▸ Aim of the exercise
Here is a block of records. Copy every one of them exactly.
====
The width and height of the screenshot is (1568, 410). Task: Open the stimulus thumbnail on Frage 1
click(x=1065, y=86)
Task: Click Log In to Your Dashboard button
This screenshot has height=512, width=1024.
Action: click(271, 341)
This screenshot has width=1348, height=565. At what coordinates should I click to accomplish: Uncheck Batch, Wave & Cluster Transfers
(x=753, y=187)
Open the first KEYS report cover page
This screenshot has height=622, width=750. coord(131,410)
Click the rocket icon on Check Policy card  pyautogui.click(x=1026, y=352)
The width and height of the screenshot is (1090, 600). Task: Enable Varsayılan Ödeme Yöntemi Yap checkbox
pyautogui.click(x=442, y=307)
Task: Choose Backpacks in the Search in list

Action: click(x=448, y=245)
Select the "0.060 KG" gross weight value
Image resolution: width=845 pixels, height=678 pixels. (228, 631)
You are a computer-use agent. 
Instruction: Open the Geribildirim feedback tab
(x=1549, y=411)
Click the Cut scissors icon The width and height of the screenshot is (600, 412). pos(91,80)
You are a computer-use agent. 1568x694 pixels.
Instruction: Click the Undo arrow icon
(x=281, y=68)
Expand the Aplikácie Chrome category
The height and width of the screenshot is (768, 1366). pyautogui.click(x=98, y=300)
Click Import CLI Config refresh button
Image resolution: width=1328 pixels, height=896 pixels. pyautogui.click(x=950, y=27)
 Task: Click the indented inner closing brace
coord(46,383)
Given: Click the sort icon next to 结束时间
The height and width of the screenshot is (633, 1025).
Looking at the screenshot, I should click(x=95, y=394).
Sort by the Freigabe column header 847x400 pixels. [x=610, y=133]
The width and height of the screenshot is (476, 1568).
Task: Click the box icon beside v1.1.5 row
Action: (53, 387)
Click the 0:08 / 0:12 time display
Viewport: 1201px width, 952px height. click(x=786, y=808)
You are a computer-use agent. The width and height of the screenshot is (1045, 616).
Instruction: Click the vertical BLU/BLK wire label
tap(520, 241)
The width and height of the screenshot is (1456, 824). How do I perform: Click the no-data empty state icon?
====
▸ Response box
The width and height of the screenshot is (1568, 410). Task: Open the stimulus thumbnail on Frage 1
click(x=1065, y=86)
Task: Click Log In to Your Dashboard button
This screenshot has height=512, width=1024.
Action: click(271, 341)
This screenshot has width=1348, height=565. At what coordinates should I click to accomplish: Uncheck Batch, Wave & Cluster Transfers
(x=753, y=187)
Open the first KEYS report cover page
This screenshot has height=622, width=750. coord(131,410)
Click the rocket icon on Check Policy card  pyautogui.click(x=1026, y=352)
The width and height of the screenshot is (1090, 600). Task: Enable Varsayılan Ödeme Yöntemi Yap checkbox
pyautogui.click(x=442, y=307)
Task: Choose Backpacks in the Search in list

Action: click(x=448, y=245)
Select the "0.060 KG" gross weight value
Image resolution: width=845 pixels, height=678 pixels. (228, 631)
You are a computer-use agent. 
Instruction: Open the Geribildirim feedback tab
(x=1549, y=411)
Click the Cut scissors icon The width and height of the screenshot is (600, 412). pos(91,80)
You are a computer-use agent. 1568x694 pixels.
Instruction: Click the Undo arrow icon
(x=281, y=68)
Expand the Aplikácie Chrome category
The height and width of the screenshot is (768, 1366). pyautogui.click(x=98, y=300)
Click Import CLI Config refresh button
Image resolution: width=1328 pixels, height=896 pixels. pyautogui.click(x=950, y=27)
 Task: Click the indented inner closing brace
coord(46,383)
Given: Click the sort icon next to 结束时间
The height and width of the screenshot is (633, 1025).
Looking at the screenshot, I should click(x=95, y=394).
Sort by the Freigabe column header 847x400 pixels. [x=610, y=133]
The width and height of the screenshot is (476, 1568).
Task: Click the box icon beside v1.1.5 row
Action: (53, 387)
Click the 0:08 / 0:12 time display
Viewport: 1201px width, 952px height. click(x=786, y=808)
You are a computer-use agent. The width and height of the screenshot is (1045, 616).
Instruction: Click the vertical BLU/BLK wire label
tap(520, 241)
The width and height of the screenshot is (1456, 824). How do I perform: Click the no-data empty state icon?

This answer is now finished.